Jessica Tisch made her first appearance before New York City Council as the city’s newly installed commissioner of the New York City Department of Information Technology and Telecommunications to discuss DoITT’s preliminary budget and tout progress on initiatives like Text-to-911 and decommissioning NYCWiN, the city’s wireless network that was infamously felled by a Y2K-like bug last year.
But in testimony that Councilman Bob Holden – chair of the Committee on Technology – called “forceful,” Tisch came out hardest against CityBridge, the consortium of companies administering the city’s LinkNYC kiosks. She said that CityBridge has failed to install 537 promised LinkNYC kiosks – many of which were set to be built in outer boroughs, which suffers from a dearth of the kiosks, which provide free WiFi, telephone and device charging services. CityBridge has not installed a single kiosk since the fall of 2018, and owes the city tens of millions of dollars in franchise fees – which are supposed to come in part through advertising revenue the kiosks generate – Tisch added.
“I believe the city has bent over backward to work with CityBridge,” Tisch said on Tuesday, explaining that the city has already modified its agreement with CityBridge to give the consortium more time to fulfill its promised outcomes. “I have no patience for it.” Asked what measures DoITT will take to ensure that CityBridge starts building promised kiosks and paying required fees to the city, DoITT’s general counsel, Michael Pastor, said that provisions in the franchise agreement are binding and enforceable.
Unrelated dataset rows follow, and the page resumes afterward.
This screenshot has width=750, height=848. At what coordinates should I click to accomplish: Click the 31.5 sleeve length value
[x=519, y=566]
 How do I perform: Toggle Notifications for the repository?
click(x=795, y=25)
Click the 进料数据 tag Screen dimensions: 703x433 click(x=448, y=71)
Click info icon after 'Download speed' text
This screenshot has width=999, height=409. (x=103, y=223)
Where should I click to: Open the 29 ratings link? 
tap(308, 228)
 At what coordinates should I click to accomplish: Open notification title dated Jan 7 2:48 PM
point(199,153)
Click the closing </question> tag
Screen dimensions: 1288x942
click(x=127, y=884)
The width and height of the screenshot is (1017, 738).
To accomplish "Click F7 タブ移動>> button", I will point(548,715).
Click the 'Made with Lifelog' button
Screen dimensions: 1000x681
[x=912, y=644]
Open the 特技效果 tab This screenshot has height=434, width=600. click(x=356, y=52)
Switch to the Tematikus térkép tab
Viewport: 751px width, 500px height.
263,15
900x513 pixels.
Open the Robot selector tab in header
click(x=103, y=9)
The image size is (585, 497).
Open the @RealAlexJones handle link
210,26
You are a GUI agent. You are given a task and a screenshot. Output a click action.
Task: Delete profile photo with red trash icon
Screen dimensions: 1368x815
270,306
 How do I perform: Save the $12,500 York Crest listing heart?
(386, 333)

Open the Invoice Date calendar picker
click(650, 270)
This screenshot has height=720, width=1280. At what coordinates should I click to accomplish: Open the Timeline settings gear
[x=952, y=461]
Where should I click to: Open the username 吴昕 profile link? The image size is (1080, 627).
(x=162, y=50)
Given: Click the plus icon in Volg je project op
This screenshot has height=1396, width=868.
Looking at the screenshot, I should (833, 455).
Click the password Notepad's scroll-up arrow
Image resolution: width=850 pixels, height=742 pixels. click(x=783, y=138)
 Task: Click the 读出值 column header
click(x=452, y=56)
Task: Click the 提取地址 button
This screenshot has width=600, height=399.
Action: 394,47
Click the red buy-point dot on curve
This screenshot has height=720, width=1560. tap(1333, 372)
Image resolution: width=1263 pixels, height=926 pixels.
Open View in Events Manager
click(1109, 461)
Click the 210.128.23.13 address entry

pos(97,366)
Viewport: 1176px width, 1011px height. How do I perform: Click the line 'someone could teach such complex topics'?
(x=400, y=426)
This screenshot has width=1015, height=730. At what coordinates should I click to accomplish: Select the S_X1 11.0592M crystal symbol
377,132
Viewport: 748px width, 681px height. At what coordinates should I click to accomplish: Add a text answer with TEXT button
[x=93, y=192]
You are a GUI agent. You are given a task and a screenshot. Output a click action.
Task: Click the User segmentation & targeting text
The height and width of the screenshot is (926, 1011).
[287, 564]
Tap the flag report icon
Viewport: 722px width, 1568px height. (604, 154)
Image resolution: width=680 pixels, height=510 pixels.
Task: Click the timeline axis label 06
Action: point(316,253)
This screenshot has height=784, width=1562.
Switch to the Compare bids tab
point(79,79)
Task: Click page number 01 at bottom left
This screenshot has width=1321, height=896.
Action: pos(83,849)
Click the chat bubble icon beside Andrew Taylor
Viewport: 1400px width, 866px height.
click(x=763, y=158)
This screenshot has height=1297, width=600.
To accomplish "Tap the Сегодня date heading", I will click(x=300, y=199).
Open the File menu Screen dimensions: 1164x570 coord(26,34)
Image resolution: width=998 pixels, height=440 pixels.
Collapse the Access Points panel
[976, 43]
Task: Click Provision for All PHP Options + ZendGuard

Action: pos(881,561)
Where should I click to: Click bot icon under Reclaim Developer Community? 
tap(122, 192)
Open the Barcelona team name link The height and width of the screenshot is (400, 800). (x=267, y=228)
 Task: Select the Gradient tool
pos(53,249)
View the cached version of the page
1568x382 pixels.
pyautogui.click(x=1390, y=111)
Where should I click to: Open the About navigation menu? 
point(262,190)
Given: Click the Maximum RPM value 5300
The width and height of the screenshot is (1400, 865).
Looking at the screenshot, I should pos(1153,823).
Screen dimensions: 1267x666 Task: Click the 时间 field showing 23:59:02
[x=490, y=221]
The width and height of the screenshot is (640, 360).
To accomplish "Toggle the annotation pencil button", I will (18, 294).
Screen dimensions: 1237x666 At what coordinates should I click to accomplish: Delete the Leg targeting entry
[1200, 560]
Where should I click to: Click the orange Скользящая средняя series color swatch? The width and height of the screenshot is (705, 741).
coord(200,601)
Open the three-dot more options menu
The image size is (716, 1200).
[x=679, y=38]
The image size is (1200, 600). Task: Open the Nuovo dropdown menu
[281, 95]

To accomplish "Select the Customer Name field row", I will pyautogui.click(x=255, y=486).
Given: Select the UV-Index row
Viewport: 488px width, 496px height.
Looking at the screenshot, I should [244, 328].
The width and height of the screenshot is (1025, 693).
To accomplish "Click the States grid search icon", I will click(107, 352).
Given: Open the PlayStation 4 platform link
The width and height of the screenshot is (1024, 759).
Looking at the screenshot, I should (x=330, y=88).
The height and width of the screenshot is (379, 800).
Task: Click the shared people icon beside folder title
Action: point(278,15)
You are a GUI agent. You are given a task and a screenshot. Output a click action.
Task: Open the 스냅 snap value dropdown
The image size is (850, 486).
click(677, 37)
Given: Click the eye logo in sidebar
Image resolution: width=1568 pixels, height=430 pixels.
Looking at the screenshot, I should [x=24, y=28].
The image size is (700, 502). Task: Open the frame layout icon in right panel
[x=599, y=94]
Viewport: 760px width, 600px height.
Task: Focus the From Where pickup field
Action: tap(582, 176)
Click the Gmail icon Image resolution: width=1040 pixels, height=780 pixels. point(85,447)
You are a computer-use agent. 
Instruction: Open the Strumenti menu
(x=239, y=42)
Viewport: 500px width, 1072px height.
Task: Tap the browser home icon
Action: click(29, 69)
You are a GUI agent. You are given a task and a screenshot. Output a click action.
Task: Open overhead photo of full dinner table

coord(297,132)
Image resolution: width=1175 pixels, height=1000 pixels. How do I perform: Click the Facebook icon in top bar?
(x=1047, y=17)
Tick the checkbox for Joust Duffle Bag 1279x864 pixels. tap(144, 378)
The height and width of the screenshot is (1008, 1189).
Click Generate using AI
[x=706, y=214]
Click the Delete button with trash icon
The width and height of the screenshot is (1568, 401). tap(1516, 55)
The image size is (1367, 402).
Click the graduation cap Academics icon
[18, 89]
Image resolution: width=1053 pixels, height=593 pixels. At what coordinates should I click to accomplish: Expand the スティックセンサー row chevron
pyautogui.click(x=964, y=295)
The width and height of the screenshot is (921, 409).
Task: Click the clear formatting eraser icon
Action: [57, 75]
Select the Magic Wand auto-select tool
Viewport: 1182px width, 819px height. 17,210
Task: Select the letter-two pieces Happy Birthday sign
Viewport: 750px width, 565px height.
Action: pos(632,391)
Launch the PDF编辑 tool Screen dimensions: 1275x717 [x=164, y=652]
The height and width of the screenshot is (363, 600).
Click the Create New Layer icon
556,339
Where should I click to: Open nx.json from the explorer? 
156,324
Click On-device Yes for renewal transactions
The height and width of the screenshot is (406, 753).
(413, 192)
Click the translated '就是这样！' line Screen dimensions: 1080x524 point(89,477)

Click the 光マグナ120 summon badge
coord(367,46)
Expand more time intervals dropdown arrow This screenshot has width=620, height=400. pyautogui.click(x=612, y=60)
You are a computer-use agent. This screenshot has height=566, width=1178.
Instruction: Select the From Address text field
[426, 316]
A separate issue with LinkNYC came to the fore last year, at around the same time that dozens of the kiosks were smashed by a vandal. After video of the vandalism was released, civil liberties advocates raised concerns about privacy protections in the program, given that the kiosks collect user email addresses and surveillance video for a week. DoITT said at the time that the city would conduct a privacy audit of CityBridge but the topic wasn’t brought up at Tuesday’s hearing.
Tisch briefly referenced one explanation CityBridge has provided for why it hasn’t lived up to LinkNYC commitments, saying the consortium is “crying poor.” Both Tisch and Holden characterized this as an unacceptable excuse, referencing the fact that one of the companies in the CityBridge consortium is backed by Sidewalk Labs, a subsidiary of Alphabet – the parent company of Google.
“What DoITT presented at the City Council was a fictional narrative that ignores the city’s responsibility for the current state of affairs,” a spokesman for CityBridge said in an emailed statement. “While the public’s use of LinkNYC’s free services has far exceeded expectations, installing Links has proven more difficult and costly than expected, largely due to the city’s own rules and bureaucracy.”
While DoITT’s testimony on Tuesday suggested that the agency will be getting tough on CityBridge, it’s not at all clear that the consortium will fulfill its commitment to build all the LinkNYC kiosks it owes soon. Tisch herself acknowledged that over 500 kiosks would be a lot to build before the end of the year.